Begitu kepala ditengadahkan, Lima bayangan hitam melintas di atas tajuk pepohonan tinggi. Sembari terbang, mereka meraung keras,”honk-hank!”
Wow! Itulah salah satu jenis burung unik yang memiliki tanduk (casque) yang menonjol di atas paruh: Rangkong badak. Beberapa burung malahan sempat bertengger pada salah satu dahan pohon kayu tua yang mengering. Jimmy, rekan perjalanan saya dari WWF Indonesia, segera menyambar kamera digital SLRnya yang telah dipasangi lensa tele, 500 mm. Ia tak lagi sempat memasang tripod, penyangga kamera berkaki tiga.
Jimmy berusaha membidikkan kamera ke arah kawanan burung bernama ilmiah Buceros rhinoceros itu. Sugeng tak mau kalah. Namun, usaha keduanya gagal total. Beberapa burung yang bertengger itu pamit tanpa diminta. Mereka kembali terbang, tak hirau akan sebuah kekecewaan. “Akh..Terlambat!” Jimmy menggerutu.
Meski demikian, ia tetap menyiapkan kameranya di tepi sungai, mengarah ke beberapa cabang dahan pohon tinggi yang menonjol di antara tajuk rimba. Ia masih berharap rangkong badak kembali dan bertengger di dahan tinggi. Hingga senja menyapa, kawanan burung berukuran sangat besar (110 cm) itu tak lagi kembali. Jimmy dan Sugeng pun harus memendam kecewa.

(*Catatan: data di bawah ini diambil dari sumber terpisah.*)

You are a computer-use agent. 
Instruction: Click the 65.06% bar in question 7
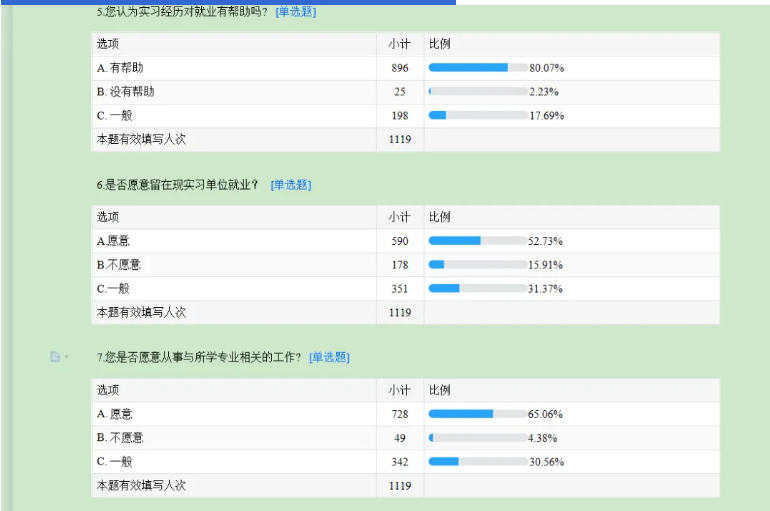pyautogui.click(x=477, y=413)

Menurut catatan Wahyu Raharjaningtrah dari Yayasan Pribumi Alam Lestari dan Hari Prayogo dari WWF Indonesia terdapat 301 jenis burung di kawasan Betung Kerihun. Keduanya melakukan penelitian burung pada medio 1996 hingga akhir 1997. Lokasi penelitian meliputi lima daerah aliran sungai (DAS): Bungan, Kapuas-Koheng, Sibau, Mendalam dan Embaloh. Ketinggian lokasi antara 100 sampai 1.400 mdpl.

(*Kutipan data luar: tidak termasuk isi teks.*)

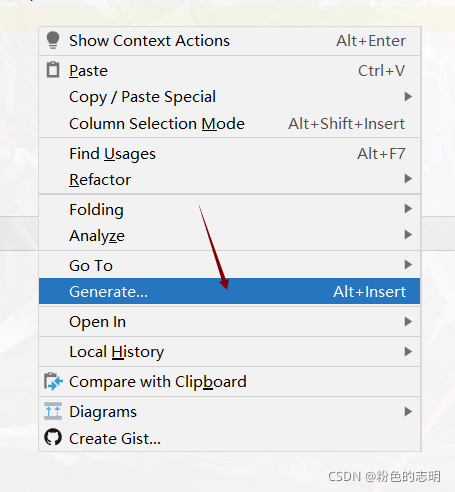
Task: Select Generate... from the context menu
Action: [229, 291]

Kedua peneliti tersebut juga berhasil mengidentifikasi 24 jenis burung endemik Borneo, 4 jenis endemik Sumatera dan Borneo dan 3 jenis endemik Sunda Besar. Untuk burung pengembara (migran) tercatat 23 jenis.
Catatan itu memang terbukti shahih. Dalam setiap perjalanan, kami amat mudah menjumpai burung. Jangan kan di dalam hutan alami, di Desa Tanjung Lokang saja berbagai jenis seringkali menampakkan diri dan mengeluarkan bunyi yang khas.
Sebut saja, elang hitam, rangkong badak, enggang gading, srigunting kelabu, layang-layang api dan burung gereja. Desa ini menjadi pusat kegiatan dan pangkalan induk (base camp) dalam perjalanan kami kali ini.
Desa Tanjung Lokang berada di tepi Sungai Bungan, salah satu sistem DAS yang mengalir di kawasan Betung Kerihun dan termasuk wilayah Kecamatan Kedamin, Kabupaten Kapuas Hulu. Daerah ini dihuni oleh sekitar 100 kepala keluarga (KK) Suku Dayak Hovongan, yang memiliki pertautan sejarah dengan Dayak Punan di Kalimantan Timur.
Selain dipimpin seorang kepala desa, mereka memiliki seorang kepala adat. Tugasnya, mengawal hukum adat dalam kehidupan sehari-hari.
Sebagaimana Suku Dayak lainnya, Dayak Hovongan memiliki kehidupan warisan nenek moyang. Keseharian mereka diisi dengan berburu, meramu dan berladang. Sebagian warga mencari rezeki lebih dengan mencari sarang burung walet dan gaharu, komoditas yang bernilai tinggi.
Di kala kemarau tiba, mereka menuju tepian sungai untuk mencari emas dengan cara tradisional. “Hukum adat tak mengizinkan kami memakai mesin berkekuatan besar dan merkuri,” kata Muya, mantan Kepala Desa Tanjung Lokang saat berkeliling desa.
Sungai Bungan memang relatif aman terhadap pencemaran merkuri kendati banyak warga desa yang mencari emas di tepi sungai.